# HELP! How long to breed? How long do they keep them?



## chickylou (Jan 3, 2010)

Folks I need help!

I don't have a buck, but found one for my goatie girls. We took them to the farm and immediately the buck was interested in one,m my Buttercup (she's my worst milker! UGH!).  I left them there and it has been about one month. I really want my Petunia prego because she is my best milker. 

I called the lady and she said:

Don't you want me to keep them until they give birth?  They might miscarry in transport if they get nervous.

WAIT! I thought goats did this all the time. I didn't realize they could miscarry that easily. 

So....

We miss our goats! We would like them PREGO, but we also want them back. I certainly didn't expect them to stay on her farm for 5 months. Is that necessary? I thought they were hardier than that. 


Next and last question...I really want my milker prego. Do I wait longer? What is a good "court'in" time for goats? Worst of all, it has been cold and snowy. Will that make this breeding more difficult? Will the goats refuse to go in heat when its cold?

These are Nigerian dwarfs. 

Thanks so much for you help!


----------



## ksalvagno (Jan 3, 2010)

I'm not sure about the breeding questions but I recently brought home pregnant does that I had bought. So far they seem to have retained their pregnancy. I don't know why they would need to stay at the other farm. I would hope that over the month that they have been there that they got bred. If the person you took the goats to is experienced, she should know if they are or aren't.


----------



## Goat of Many Colors (Jan 3, 2010)

I am not the most experienced person here but I have never heard of leaving a doe after breeding for the entire 5 months.  Were your doe(s) in heat when you took them over?  Most does cycle are approximately every 28 days so if they have been there for over a month they should have been bred at least once during that time.


----------



## helmstead (Jan 3, 2010)

You should have to leave them there no more than 45 days, after that they would have cycled twice and SHOULD be bred.
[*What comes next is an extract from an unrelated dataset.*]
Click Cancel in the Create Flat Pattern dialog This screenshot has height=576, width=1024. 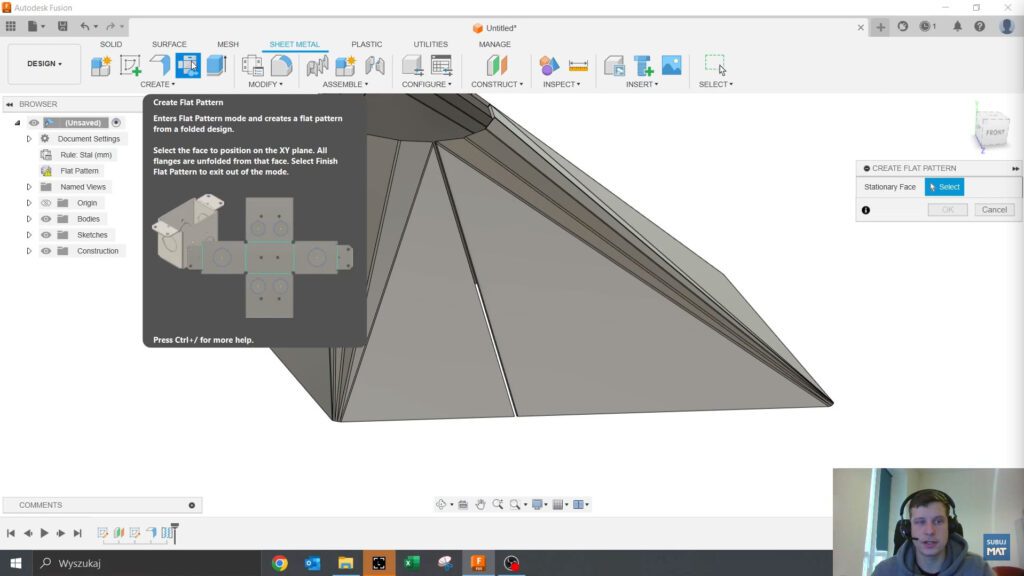(994, 209)

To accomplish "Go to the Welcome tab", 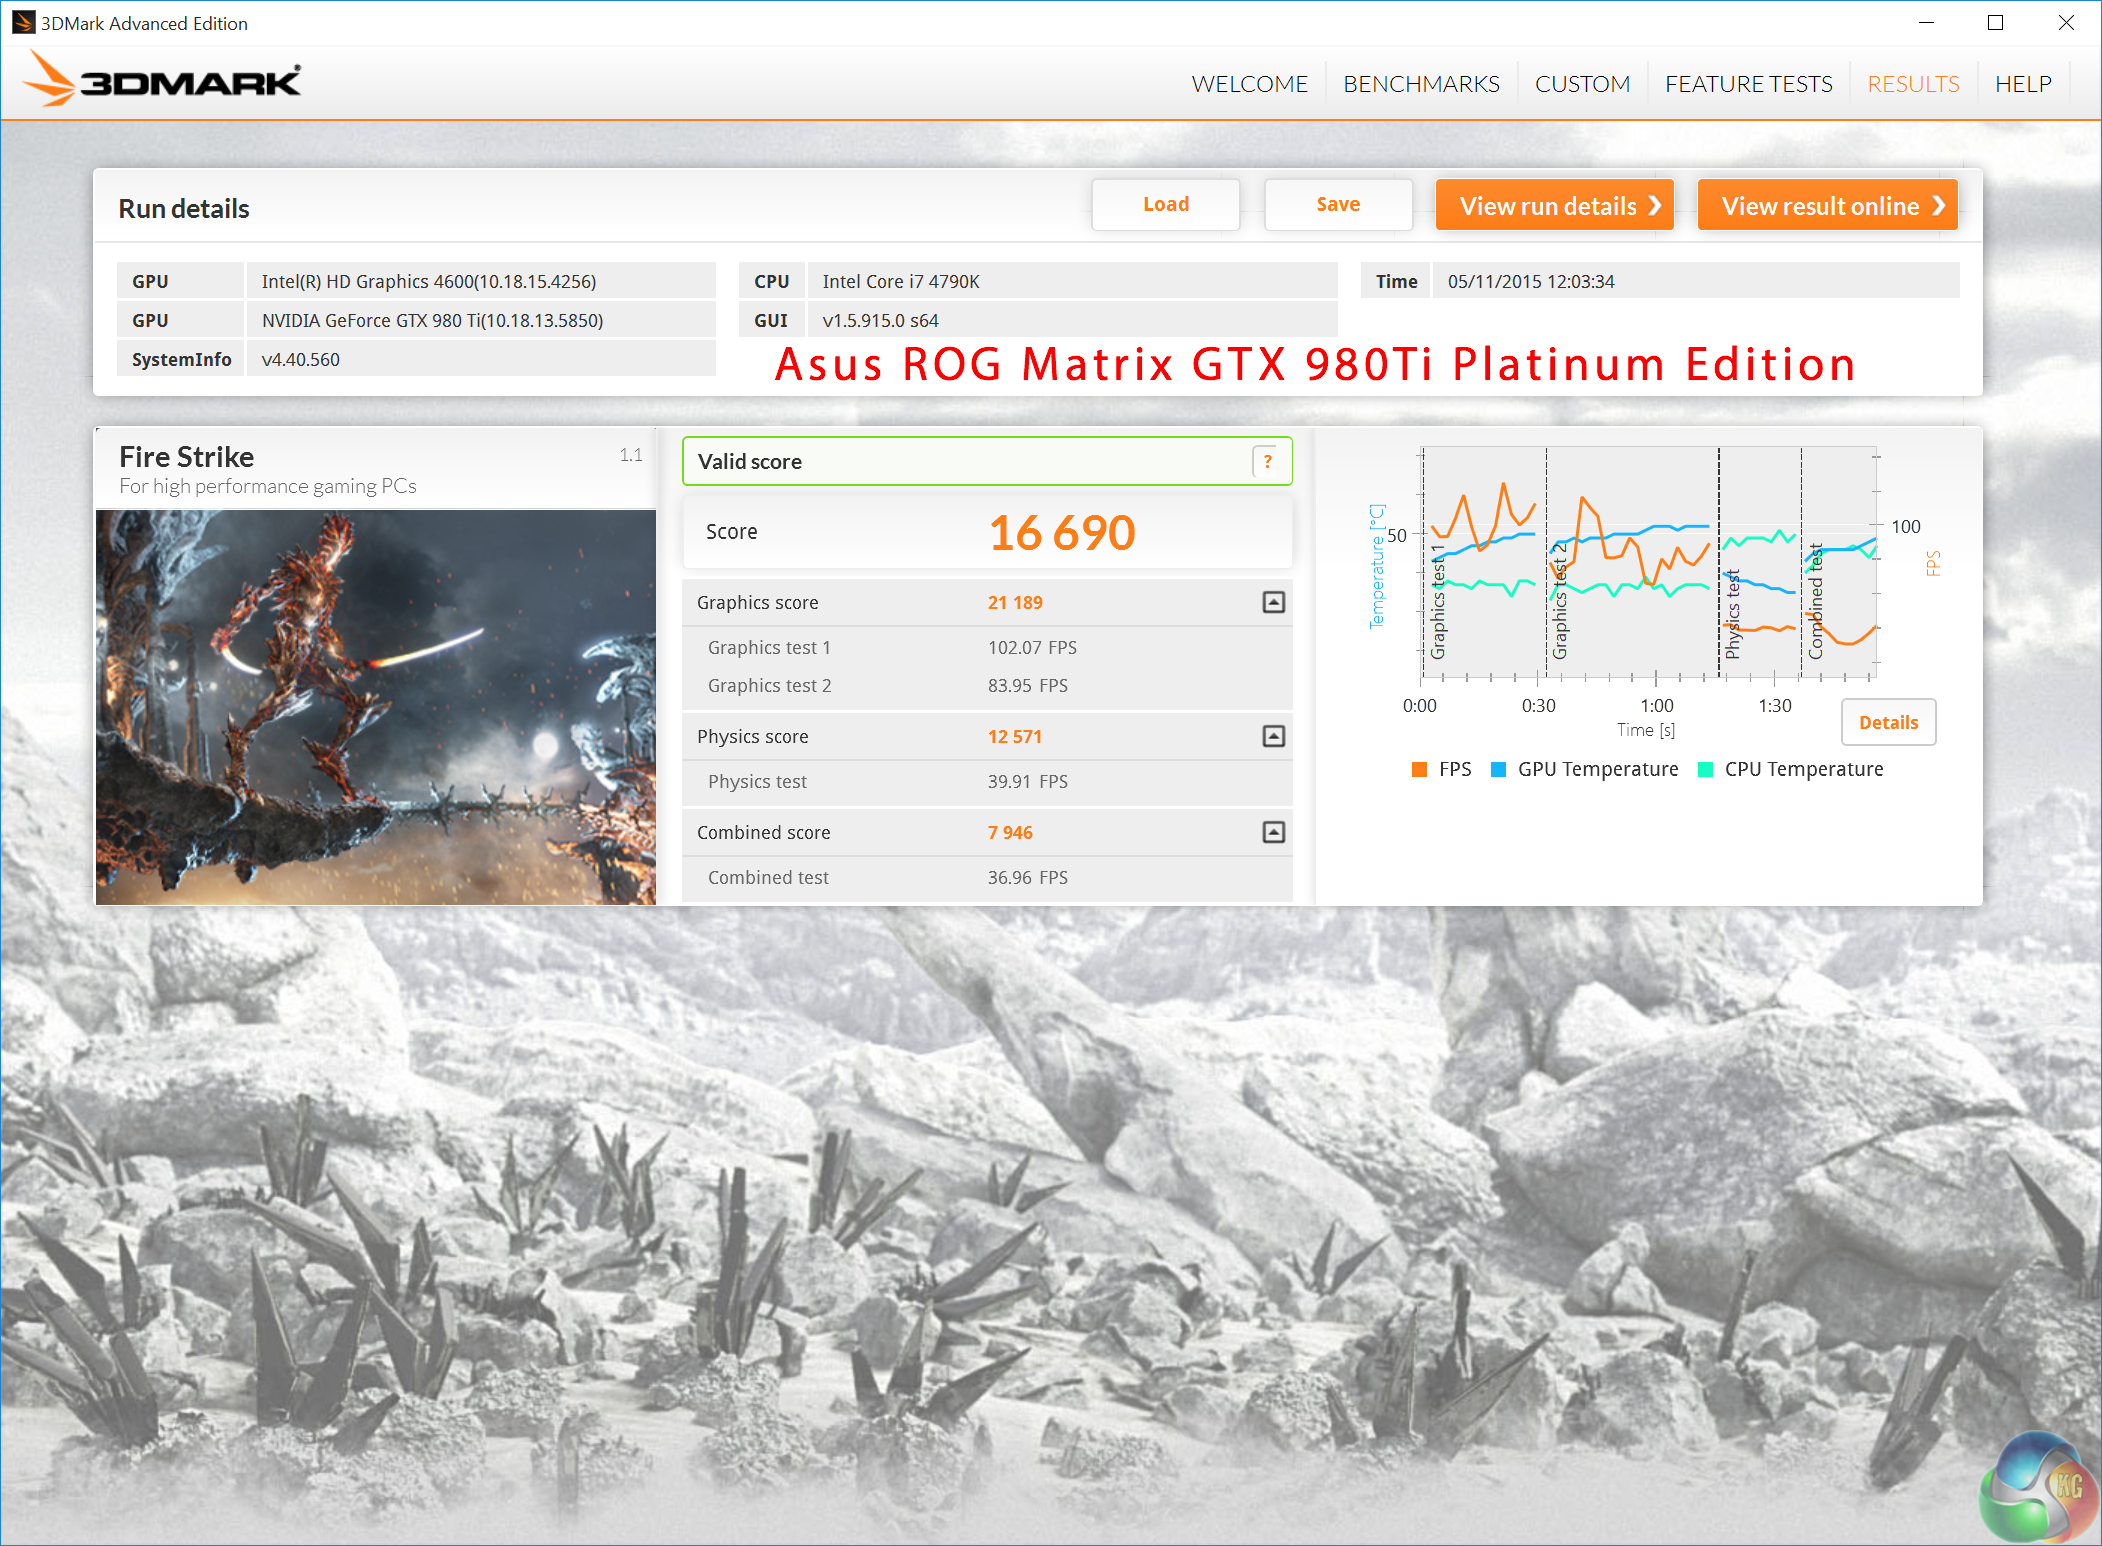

Go get your goats.  I've transported them at all stages of pregnancy with no issues.


----------



## ohiofarmgirl (Jan 3, 2010)

our nigi breeder had our girl for a little over 3 weeks....and we had no problem taking any of our goaties back home. i wonder if she is charging you by the day for boarding???

i'm with Kate - go and get your goat. 

if she goes back into heat maybe try another breeder who doesnt give you the willies?

good luck!


----------



## PattiXmas (Jan 3, 2010)

I suggest go get your goats too.  The woman we bred our does to kept the girls for about a month.  I'd be a bit leery of a person that wanted to keep the goats for the full duration.  They are your property, go get them.


----------



## Roll farms (Jan 3, 2010)

I'm w/ the choir here, she shouldn't be keeping your goats any longer than 45 days....


----------



## ohiofarmgirl (Jan 3, 2010)

ps and dont feel bad about not knowing what to do in this situation... its hard sometimes to know what the right thing is.... you rely on breeders as experts.. but people are people. right?

good luck!


----------



## FarmerChick (Jan 3, 2010)

yup breed thru 2 cycles to be sure ---AND THEN go get your goats definitely.


----------



## foxywench (Jan 4, 2010)

absolutly go get your girls.
im new to goats too...
but it seems a little strange for the buck owner to want to keep your girls through kidding...


----------



## BDial (Jan 4, 2010)

If it has been about one month and the buck has been in with the girls I would go get them. They should be bred by now. 
I took my two girls to the breeder and she called me in three weeks for the one and the next month took 4 weeks before the other was bred. 
Both of my girls are getting nice and round. One is due in March and the other in April.


----------



## chickylou (Jan 4, 2010)

Thank you all so much! 

I appreciate your feedback.  

I sure hope they get prego.


----------



## aggieterpkatie (Jan 5, 2010)

Yep, go get them!


----------